Reliance Industries has resolved almost all issues with fertiliser firms, which are first in line to receive natural gas supplies from the Mukesh Ambani-run company’s KG-D6 fields, and is likely to sign gas supply agreements this month.
Reliance has offered liberal take-or-pay terms in the revised Gas Sales and Purchase Agreement that is being sent to nine fertiliser units this week for possible signing, along with the Gas Transportation Agreement, this month.
Sources said fertiliser units would necessarily have to pay for 90 per cent of the volumes allocated to them in a year even though they may not draw even a single cubic metre. But they will have the liberty to take the quantities not drawn, in the next year.
Reliance will extend the five-year supply contract by three months to enable companies to draw the volumes they may not have taken previously. The company will refund money for volumes left even after this three-month period.
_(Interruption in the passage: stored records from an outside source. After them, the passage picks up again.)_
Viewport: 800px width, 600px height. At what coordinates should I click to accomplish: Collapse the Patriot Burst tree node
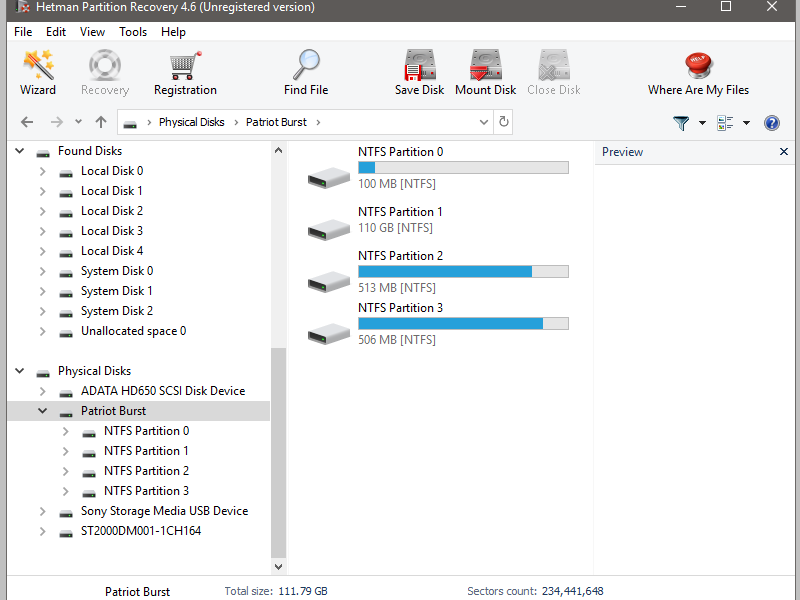pos(43,411)
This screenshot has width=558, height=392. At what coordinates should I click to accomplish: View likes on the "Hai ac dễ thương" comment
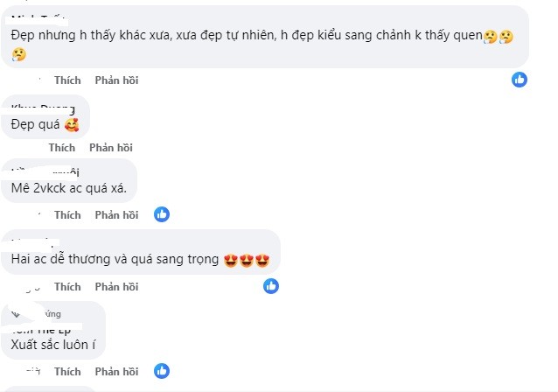click(271, 286)
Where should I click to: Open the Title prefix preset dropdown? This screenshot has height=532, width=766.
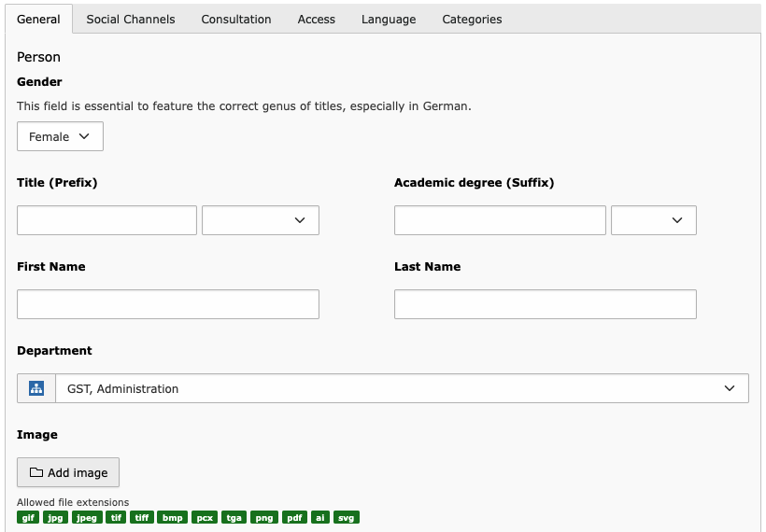pos(261,220)
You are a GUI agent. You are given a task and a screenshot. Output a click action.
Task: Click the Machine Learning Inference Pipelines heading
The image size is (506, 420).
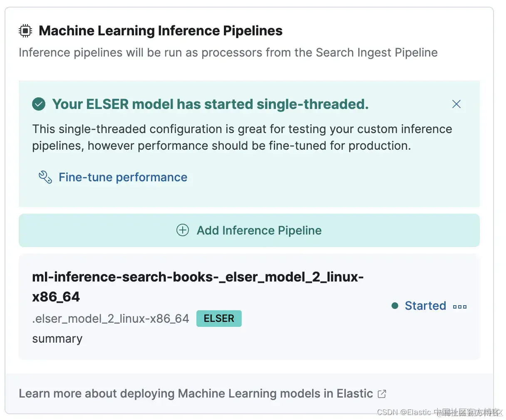[161, 31]
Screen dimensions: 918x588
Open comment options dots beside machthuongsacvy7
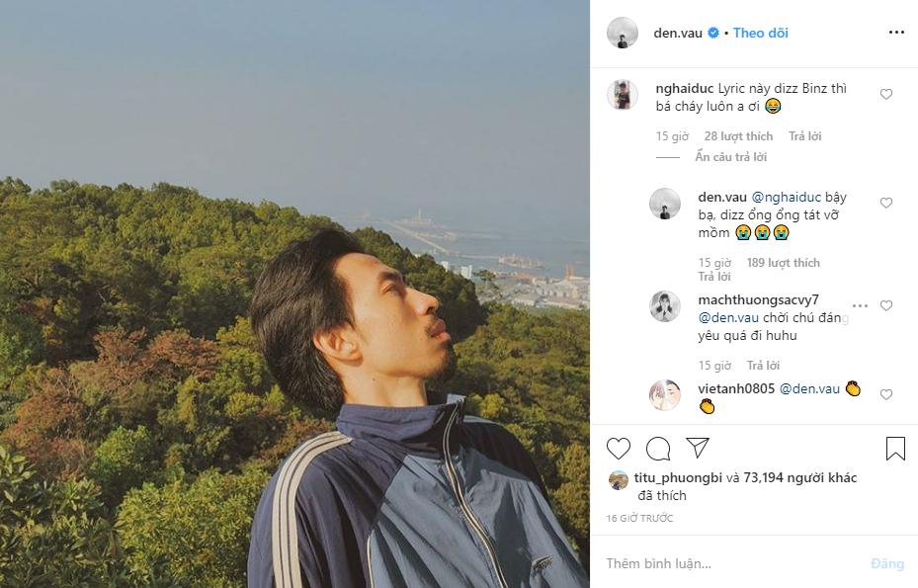click(860, 306)
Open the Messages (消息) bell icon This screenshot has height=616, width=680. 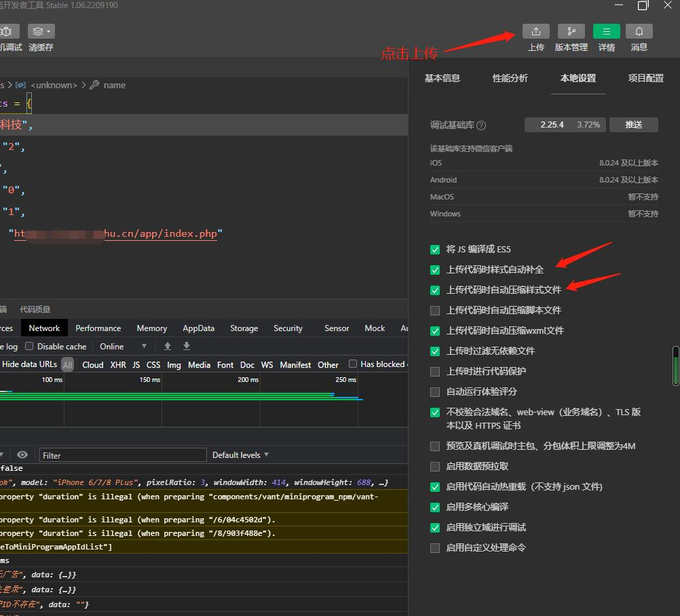pyautogui.click(x=639, y=31)
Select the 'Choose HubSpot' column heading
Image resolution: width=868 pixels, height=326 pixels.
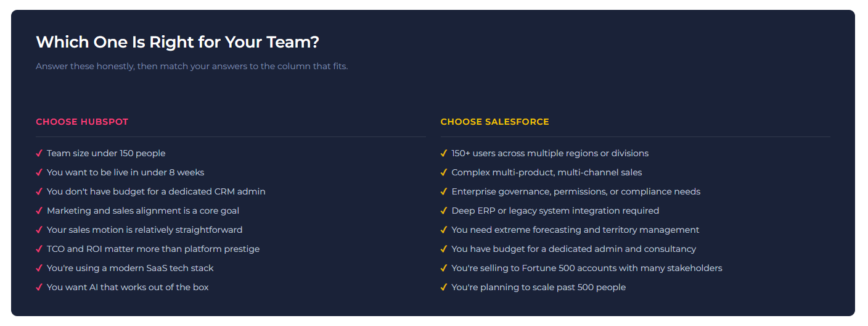pyautogui.click(x=82, y=122)
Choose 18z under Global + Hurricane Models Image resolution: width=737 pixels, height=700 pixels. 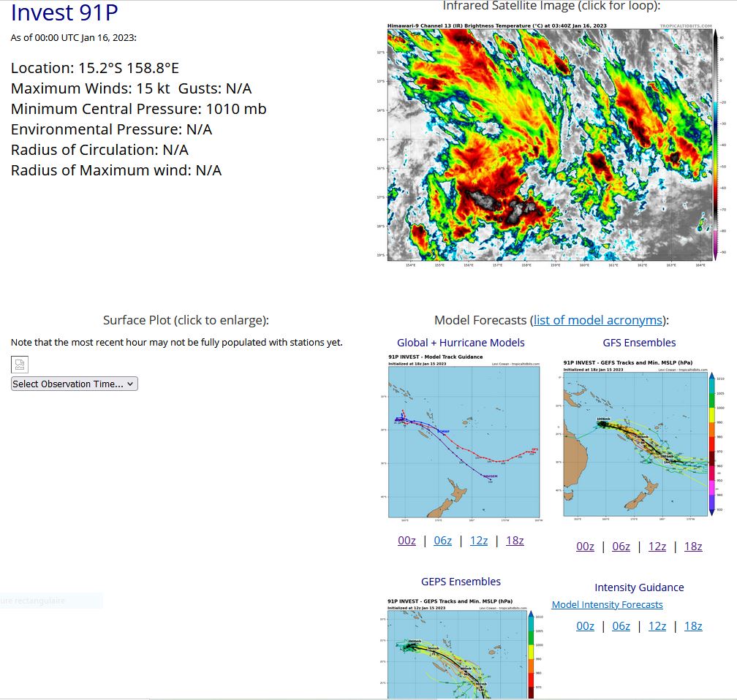click(x=515, y=541)
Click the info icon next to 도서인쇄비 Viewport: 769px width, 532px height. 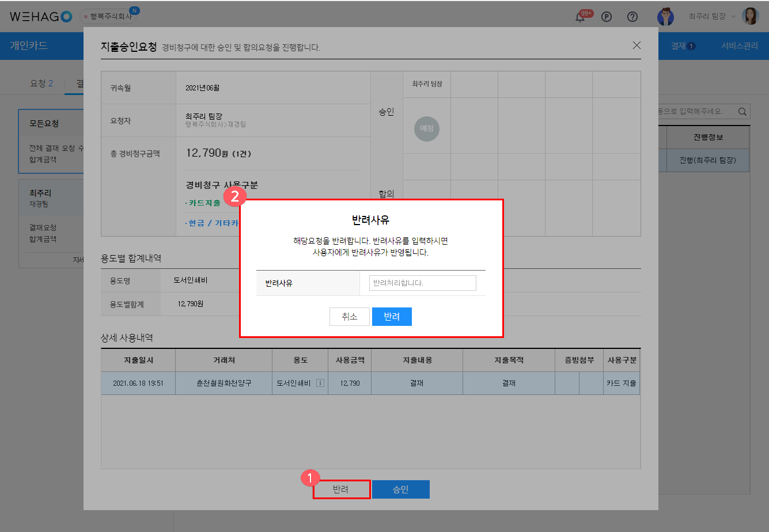tap(320, 383)
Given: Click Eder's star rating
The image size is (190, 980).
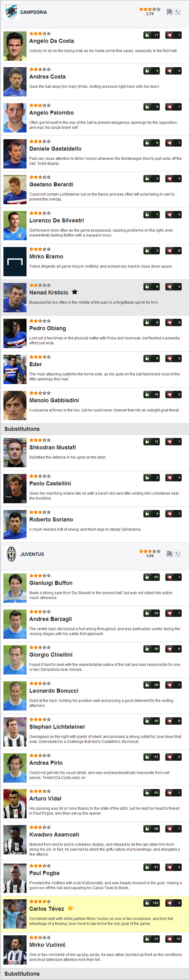Looking at the screenshot, I should (40, 357).
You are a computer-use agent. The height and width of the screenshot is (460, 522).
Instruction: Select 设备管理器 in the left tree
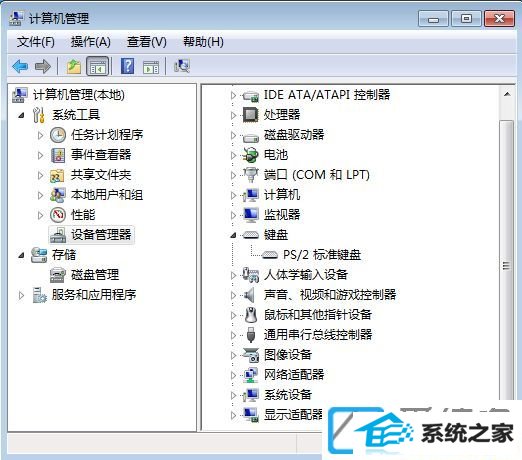point(101,235)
The sources said the company, which is likely to begin gas supplies from KG-D6 next month, would not sign supply-or-pay agreement (Reliance will have to pay if it defaults on supplies) as it has no marketing freedom to sell the fuel.
The refund clause in the take-or-pay agreement would be the first of its kind in the world as globally gas suppliers give only a grace period for drawal of fuel not taken previously, the sources said. Fertiliser companies will pay Reliance the rupee equivalent of $4.20 per million British thermal unit (mBtu) price of the natural gas from the Krishna-Godavari basin fields.
In the draft of the gas supply agreement circulated last month, the Fertilizer Association of India had raised the issue of only two fields — Dhirubhai 1 and 3 — in KG-D6 block being earmarked for supplies to the urea making units.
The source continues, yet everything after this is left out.